#### [TASK BRIEF]
The result should be the lines from the one holding "Open the moto-bit package title" to the end of the records below, repeated exactly. No pictures.

#### [MATERIAL FOR THIS EXERCISE]
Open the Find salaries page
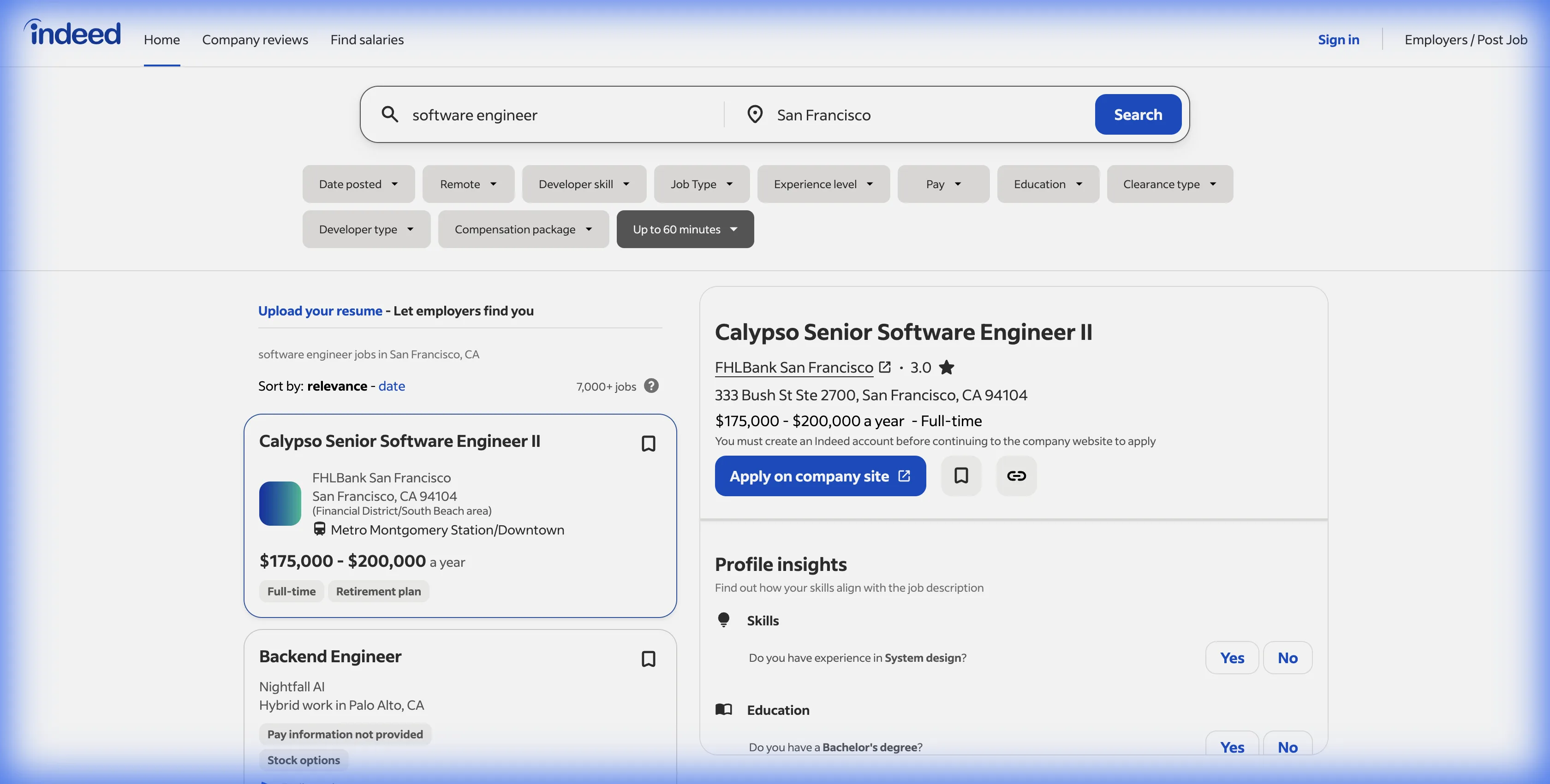 [367, 39]
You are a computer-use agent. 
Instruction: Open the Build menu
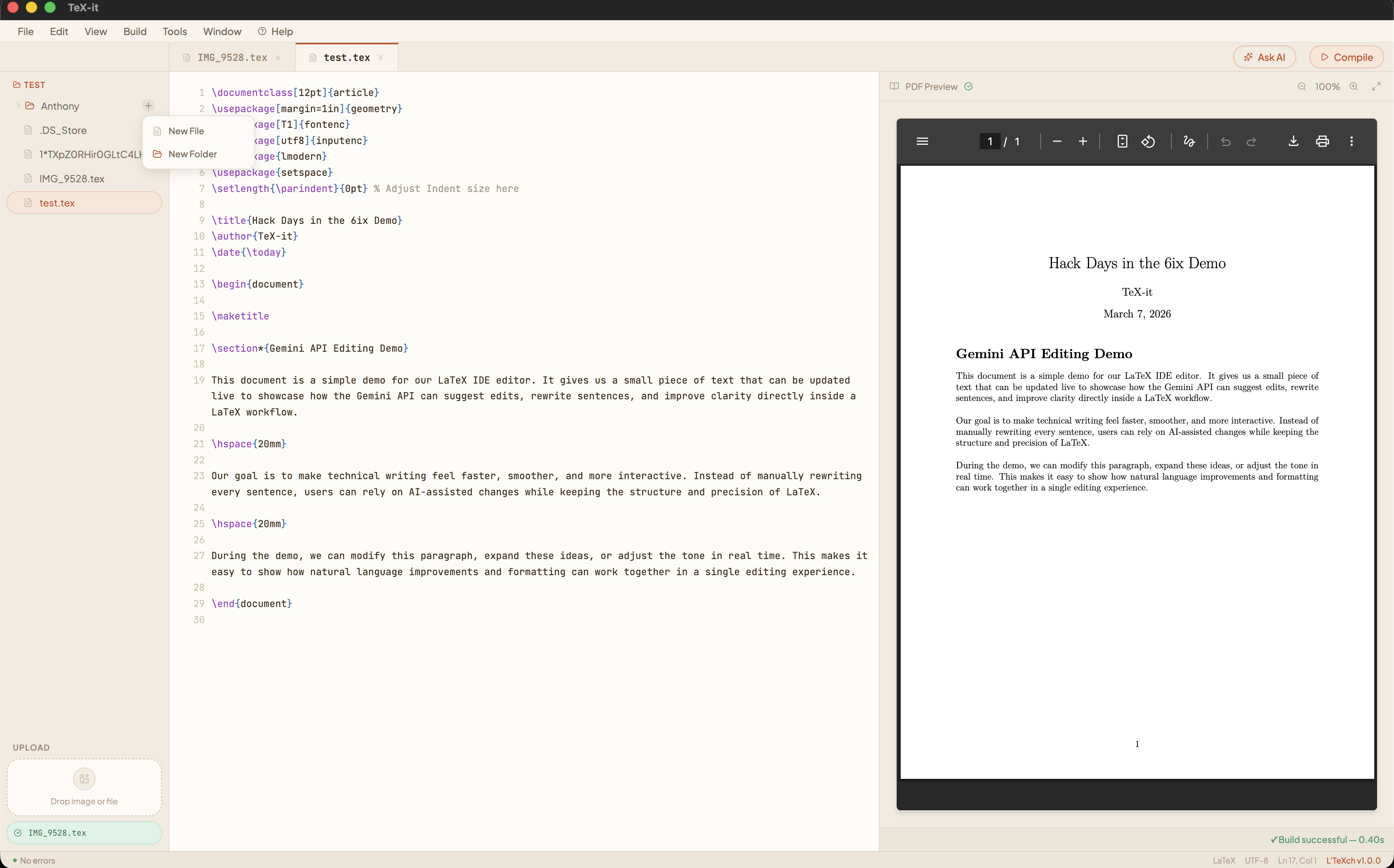coord(134,31)
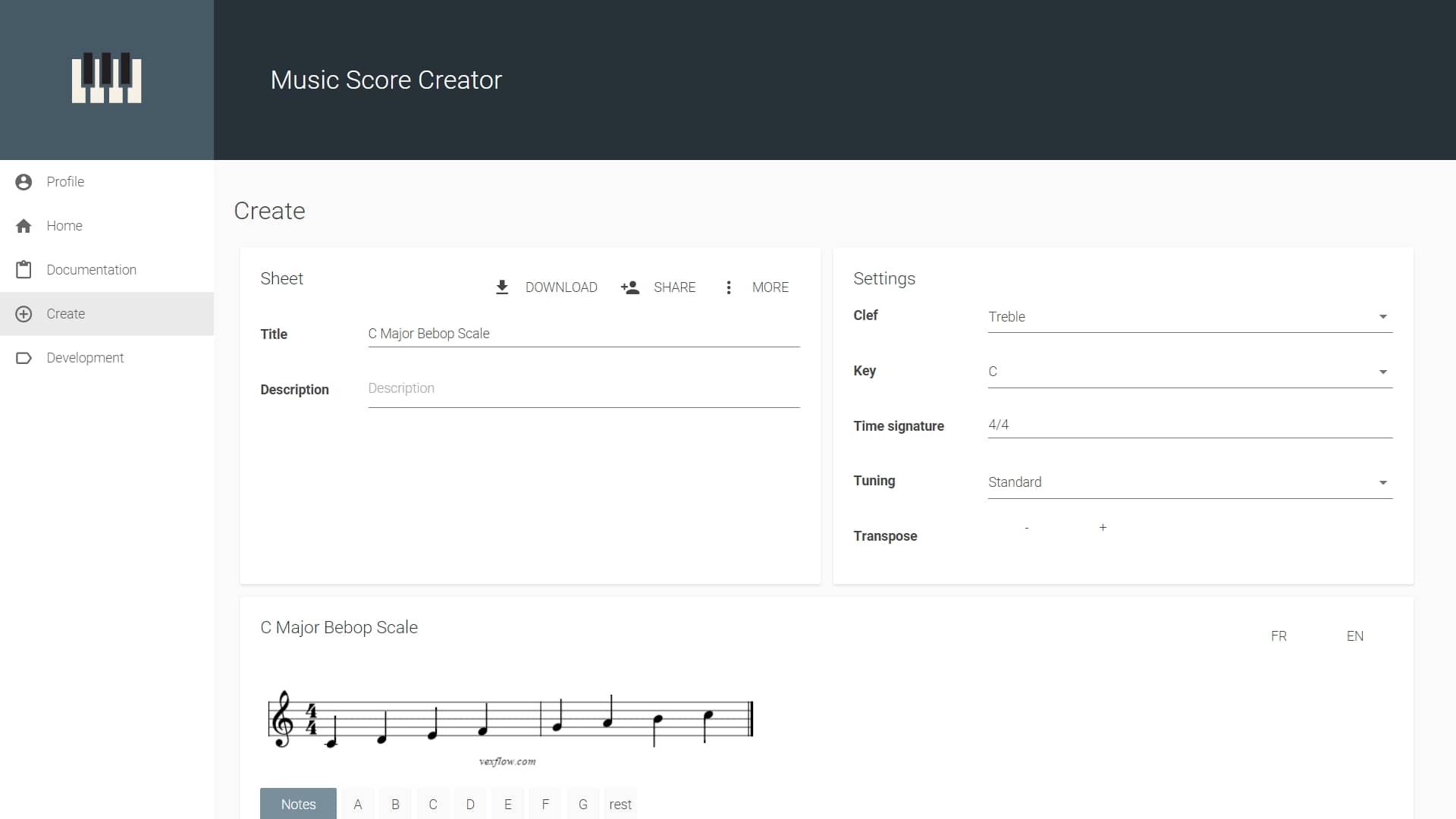Select note G from the note row

click(583, 804)
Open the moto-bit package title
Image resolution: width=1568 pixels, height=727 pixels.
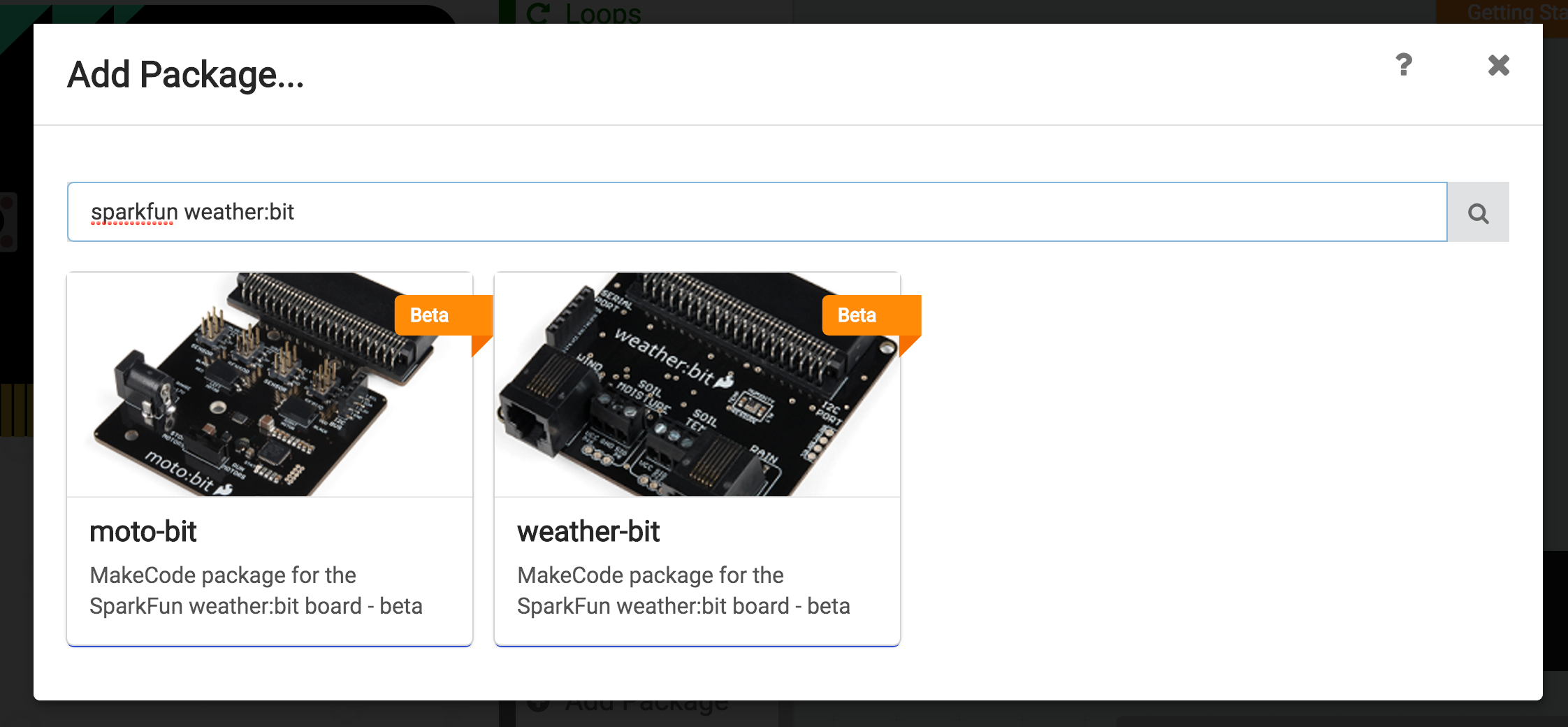[x=143, y=531]
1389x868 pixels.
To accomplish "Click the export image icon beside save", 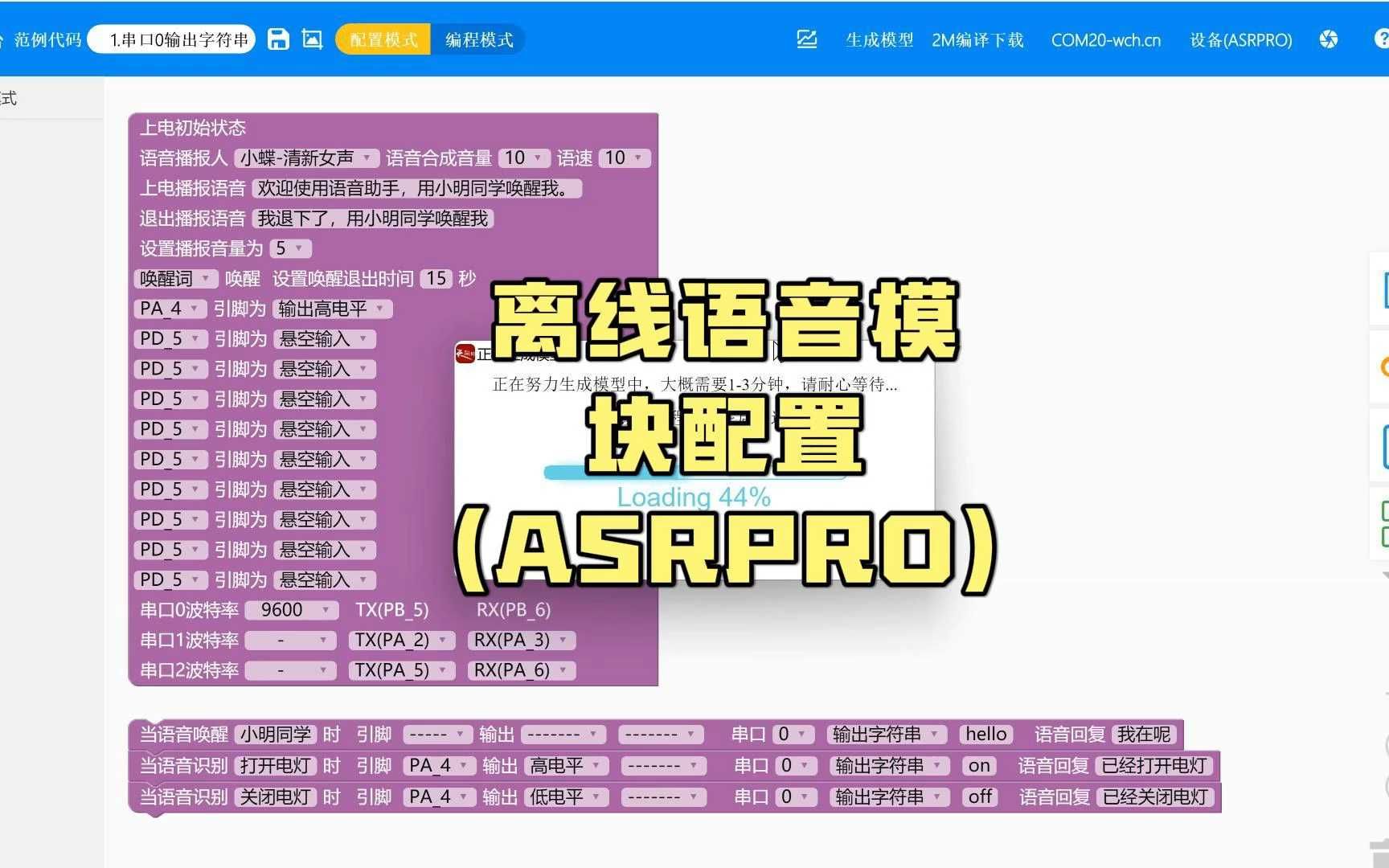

#### [EXERCISE RESULT]
Open the moto-bit package title
Image resolution: width=1568 pixels, height=727 pixels.
[x=143, y=531]
1389x868 pixels.
To accomplish "Click the export image icon beside save", 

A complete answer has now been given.